The most useful promise of AI in GTM isn’t “personalization.” It’s precision. The brief highlights a shift toward micro-segments based on real buying intent signals rather than broad personas (Source: Query 2). Marc Manara (OpenAI) is cited noting personalization and “signal following” as differentiators (Source: Query 2). That’s a sharp contrast to the persona era, where teams often targeted job titles and hoped for the best.

But micro-segmentation has a catch: it depends on data quality and governance. Without aligned data and processes, AI-driven targeting can still waste spend—the very issue AI is meant to reduce (Source: Query 2, Query 3). If a team can’t explain where an “intent signal” came from, how it’s weighted, and what action it triggers, it isn’t a signal. It’s a story.
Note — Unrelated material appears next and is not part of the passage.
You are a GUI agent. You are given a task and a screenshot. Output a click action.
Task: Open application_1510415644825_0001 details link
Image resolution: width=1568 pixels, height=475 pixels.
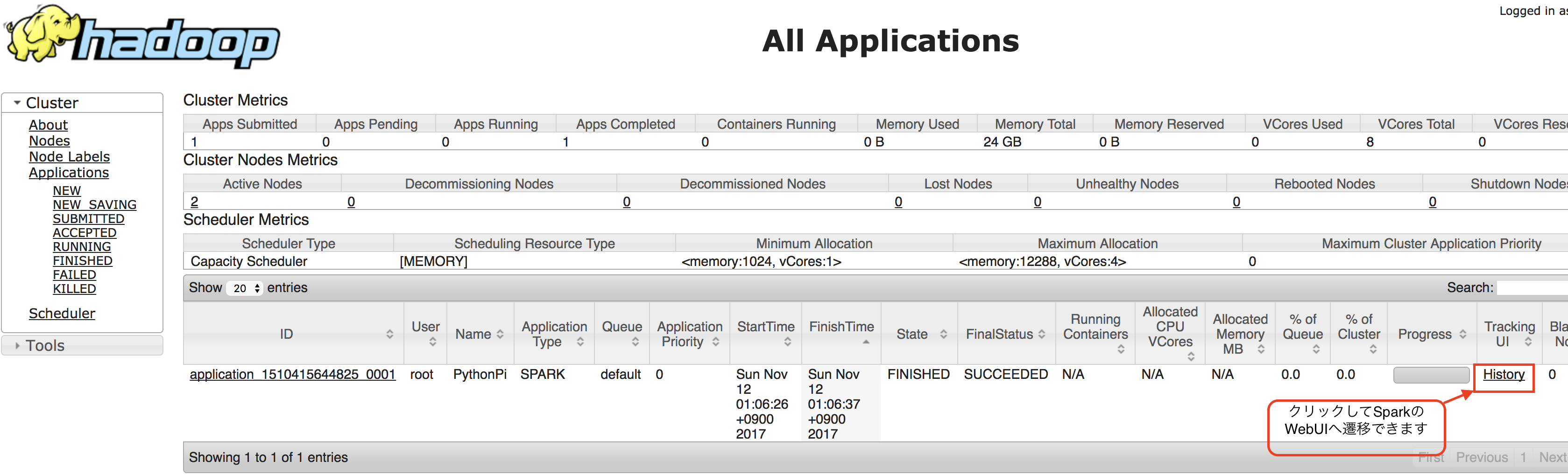(x=292, y=374)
So what does “works” look like at the channel level? The research brief offers a few ROI benchmarks that can anchor prioritization. Email marketing is cited at $36 per $1 in ROI, retargeting ads can drive up to 147% higher conversion rates, PPC is cited at about $2 per $1 (200% ROI), and CRO tools show 223% average ROI (Source: Query 1). Those numbers don’t tell a team what to do tomorrow morning. But they do suggest where AI-driven personalization and predictive analytics could compound returns—if measurement is credible.

But the context, however, is more complex. If 45% can’t track digital ad ROI effectively (Source: Query 1), then “optimize retargeting with AI” can become a trap: better click-through rates, cleaner-looking dashboards, and no confidence in incremental pipeline. This is where process-first pays off. Decide what gets counted as revenue influence, define holdouts where possible, and force every AI-driven campaign to answer the same question: what changed in outcomes, not activity?

The proof-driven GTM: preparing for agentic ads and cost-efficiency scrutiny


AI is also changing ad formats themselves. The brief notes movement toward one-to-one conversations at scale, with emerging formats like in-answer ads, in-conversation ads, and agentic ads embedded in AI assistant interactions (Source: Query 3). At the same time, contextual targeting is gaining prominence as advertisers move beyond identity-based signals, using page-level language, themes, and sentiment in real time (Source: Query 3). The targeting surface is shifting under everyone’s feet.

Creative production, meanwhile, has already moved. In the research, 86% of video ad buyers use or plan to use generative AI for ad creation, and 83% of ad executives are deploying AI in their creative process (Source: Query 3). That’s not early adoption. That’s the new baseline.

And then comes the bill. By 2026, cost efficiency was cited as the top advertiser priority by 64% of respondents (Source: Query 3). That’s the future arriving on schedule: AI won’t be judged by novelty. It’ll be judged by unit economics.

So the working strategy for 2026 looks less like “AI for demand gen” and more like “AI for proof.” Proof that a claim is true. Proof that a segment is real. Proof that a budget shift improved outcomes. Proof that sales and marketing are aligned enough to act on the same signals—because aligned teams are associated with 27% faster profit growth (Source: Query 1).

The circle closes back at the beginning. AI can speed up everything in GTM: research, creative, targeting, analysis, even the ads themselves. But the constraint hasn’t changed. When measurement is shaky and profitability is the priority, the only AI-powered go-to-market strategy that works is the one built to survive scrutiny—by finance, by sales, and increasingly by the buyer’s own machine.